In terms of complex visualization techniques, however, one of the leading uses in business statistics has been in exploratory data analysis (EDA). EDA is an inductive approach to statistical analysis, and can be extremely useful for investigating complex relationships within datasets. This is becoming more essential as the typical business datasets become more complex. Converting these data into useful, meaningful information can be extremely difficult and haphazard (Ondrechen, 1997). Visualization is being used increasingly as a method to overcome these difficulties, with recent software developments providing new tools for visualising multivariate data (Colet & Aaronson, 1995). For instance, Levin & Mitra (1994) describe a curve-fitting visualization programme designed to generate initial parameter estimates for non-linear equations, illustrating the process by modelling mortality data. Non-linear equations are notoriously difficult to solve, since a given equation can have an infinite number of often quite dramatically different solutions, all meeting the same specified goodness-of-fit criteria. Advanced visualization techniques can remove some of the inevitable trial and error process involved in solving such equations.

Figure 5. Close-up of downtown Toronto retail sales data in 1995 by FSA.

Visualization in the social sciences continues to grow at a fast pace. However this growth is relatively uncoordinated. The activity does not fall easily within the remit of any particular discipline and the publication of results in the traditional form is very problematic. Without greater coordination the future of visualization in the social sciences is likely to be much like the past, but more diffuse and more ephemeral.

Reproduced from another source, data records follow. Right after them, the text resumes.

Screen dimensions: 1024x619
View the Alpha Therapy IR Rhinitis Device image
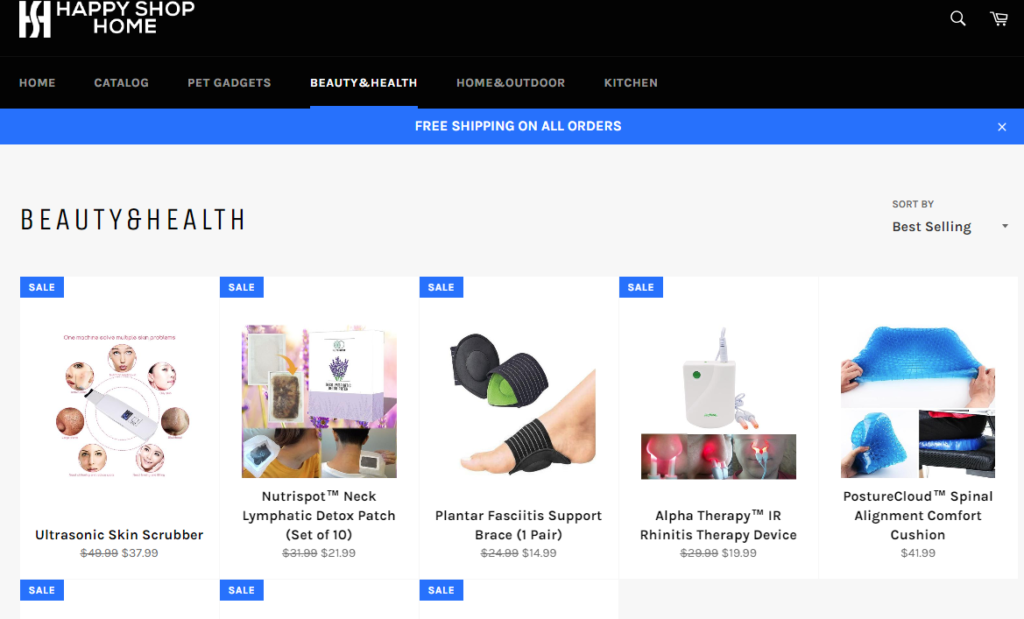[718, 404]
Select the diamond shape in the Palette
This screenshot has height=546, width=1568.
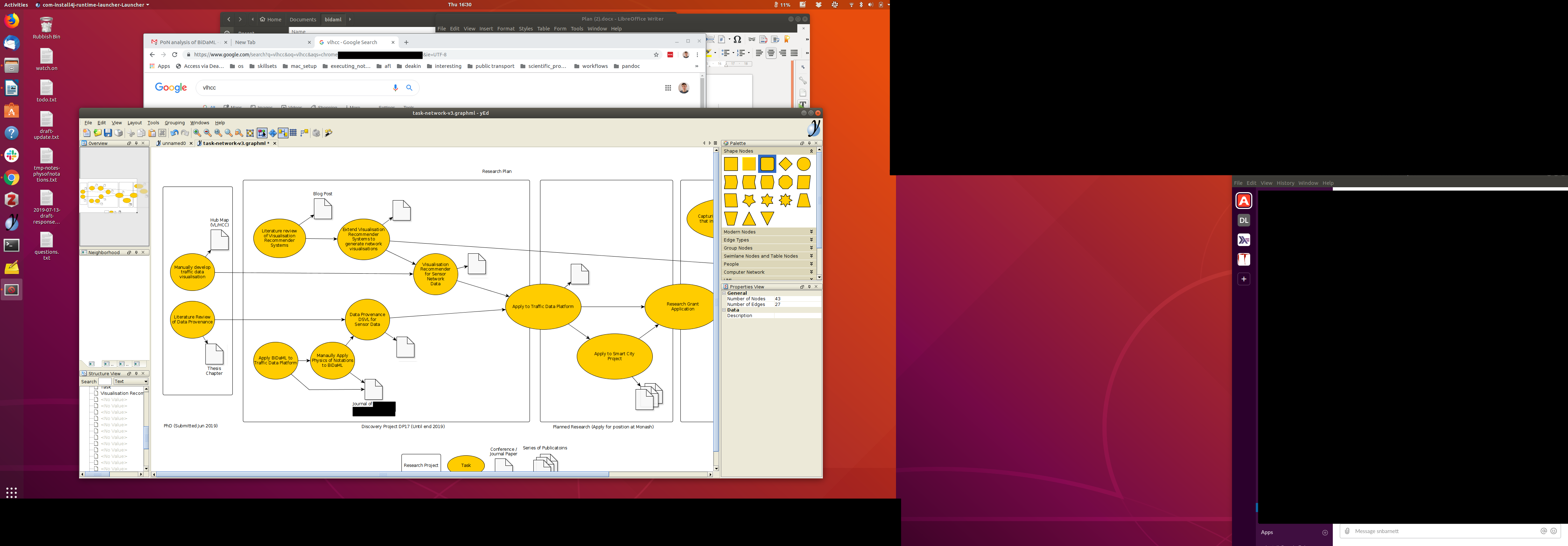785,164
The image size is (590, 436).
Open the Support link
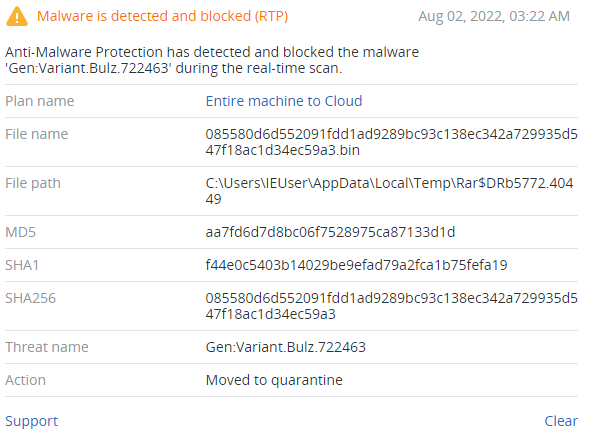32,421
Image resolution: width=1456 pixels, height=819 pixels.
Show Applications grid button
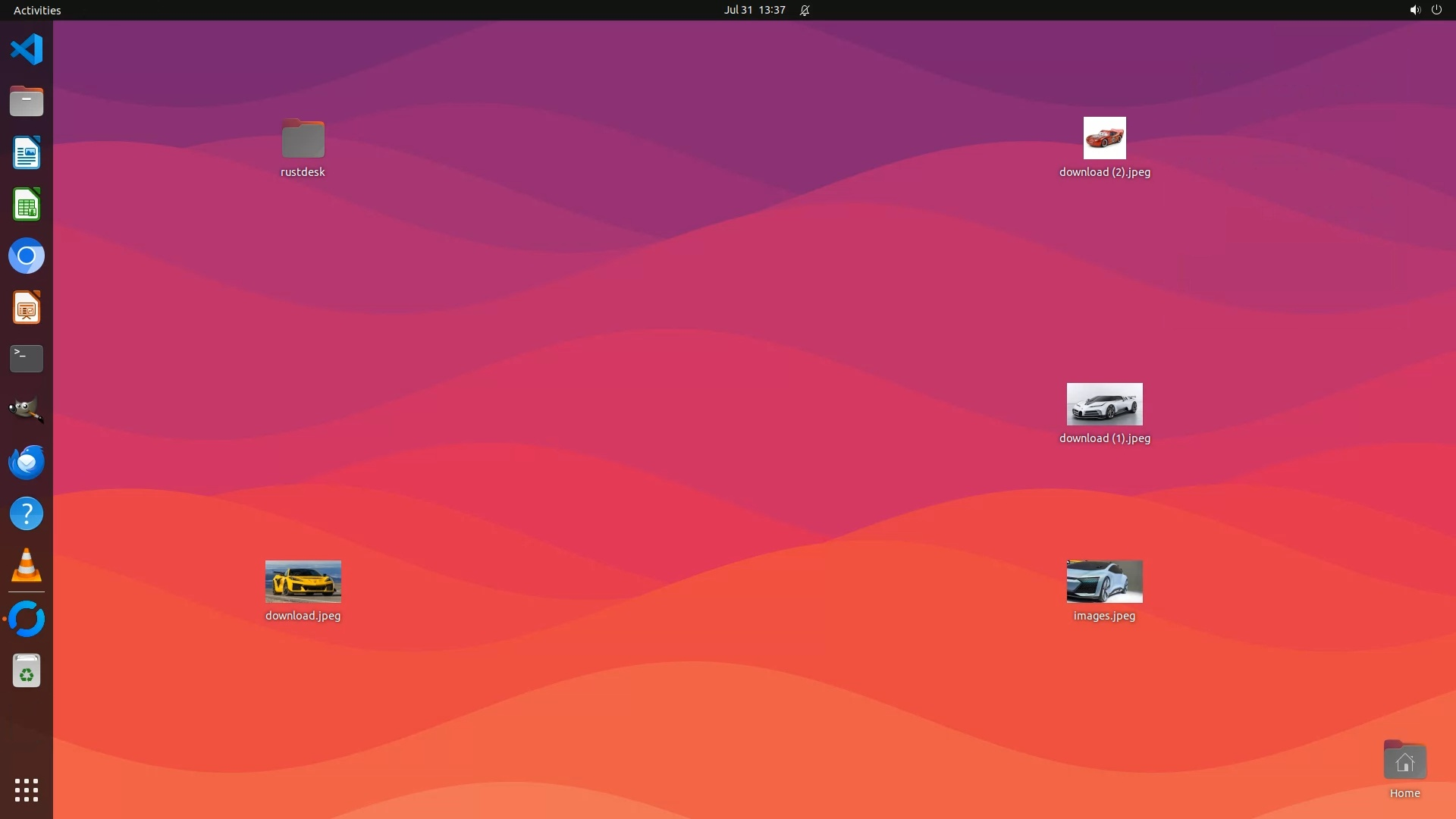[x=27, y=790]
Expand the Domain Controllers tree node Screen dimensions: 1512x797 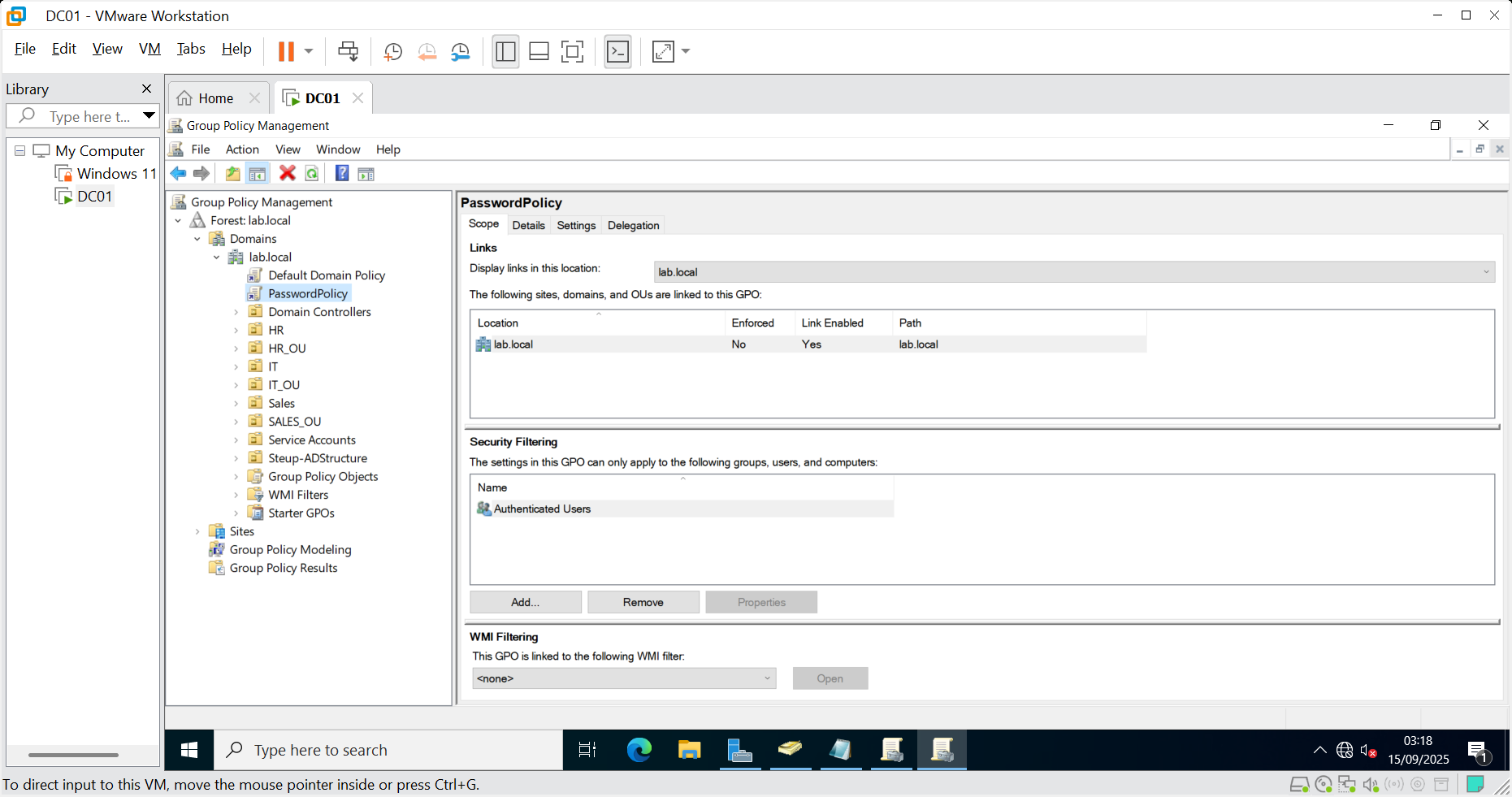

This coordination is likely to arise only from direct funding for exemplar projects and centres from the research funding councils.

Further research at the CSCA focuses on determining how to integrate methods for dynamic manipulation presented here into geographical visualization tools (e.g. to merge exploratory data analysis methods with map animation) and to integrate VR technology with geographic data and principles of geographic representation (e.g. adding geofunctions to VRML or using immersive VR to explore abstract georeferenced data, such as output from GTA retail sales by FSAs model. In addition to research on the technical problems, research is also continuing to consider implications of new representational forms. Questions here relate to semiotics of extended representational environments, the relative merits of abstract versus realistic representations, and what the concept of representation means in visualizing commercial data. One of the components of an approach adopted at CSCA involves considering cognitive aspects of visualization.